-- Try it --
Take each line from the entries that holds "will" and copy it out.

-- Supplied information --
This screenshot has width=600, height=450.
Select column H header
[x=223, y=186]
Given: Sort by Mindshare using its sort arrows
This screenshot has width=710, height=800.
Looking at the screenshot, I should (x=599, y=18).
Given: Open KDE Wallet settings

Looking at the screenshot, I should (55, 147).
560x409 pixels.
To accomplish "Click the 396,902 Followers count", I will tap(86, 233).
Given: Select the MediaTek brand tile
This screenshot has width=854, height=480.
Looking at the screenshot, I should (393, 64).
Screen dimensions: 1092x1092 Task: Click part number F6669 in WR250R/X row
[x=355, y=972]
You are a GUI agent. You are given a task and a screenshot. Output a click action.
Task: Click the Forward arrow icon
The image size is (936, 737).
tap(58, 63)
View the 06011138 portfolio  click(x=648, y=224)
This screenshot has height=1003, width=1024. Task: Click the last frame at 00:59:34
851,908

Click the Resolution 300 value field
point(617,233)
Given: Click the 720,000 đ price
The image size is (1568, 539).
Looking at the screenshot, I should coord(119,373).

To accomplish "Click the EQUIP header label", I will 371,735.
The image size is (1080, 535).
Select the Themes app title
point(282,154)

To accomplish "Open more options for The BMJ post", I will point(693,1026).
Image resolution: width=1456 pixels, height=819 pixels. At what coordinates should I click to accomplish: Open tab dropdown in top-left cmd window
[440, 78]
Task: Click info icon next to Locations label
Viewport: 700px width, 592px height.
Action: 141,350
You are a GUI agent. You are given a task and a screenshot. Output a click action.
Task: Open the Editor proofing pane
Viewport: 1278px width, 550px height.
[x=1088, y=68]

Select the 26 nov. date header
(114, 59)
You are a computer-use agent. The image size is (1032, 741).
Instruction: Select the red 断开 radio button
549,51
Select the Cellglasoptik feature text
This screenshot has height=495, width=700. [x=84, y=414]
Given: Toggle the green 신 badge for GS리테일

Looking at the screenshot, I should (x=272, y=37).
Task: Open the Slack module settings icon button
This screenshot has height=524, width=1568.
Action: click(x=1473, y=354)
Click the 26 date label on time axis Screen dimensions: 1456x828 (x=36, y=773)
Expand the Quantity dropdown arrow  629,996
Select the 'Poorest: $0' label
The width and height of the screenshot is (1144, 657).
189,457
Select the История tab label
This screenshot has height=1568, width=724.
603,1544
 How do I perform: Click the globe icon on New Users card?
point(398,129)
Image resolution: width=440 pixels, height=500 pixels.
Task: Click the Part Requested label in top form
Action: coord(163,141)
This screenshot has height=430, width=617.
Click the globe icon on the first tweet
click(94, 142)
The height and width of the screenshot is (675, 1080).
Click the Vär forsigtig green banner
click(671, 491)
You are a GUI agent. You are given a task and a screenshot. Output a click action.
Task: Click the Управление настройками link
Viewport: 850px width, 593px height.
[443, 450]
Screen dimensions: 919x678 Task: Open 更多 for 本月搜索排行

-- Solution for this task --
To accomplish "Click the 396,902 Followers count", I will tap(86, 233).
To accomplish "Click the EQUIP header label", I will 371,735.
To accomplish "Open more options for The BMJ post", I will point(693,1026).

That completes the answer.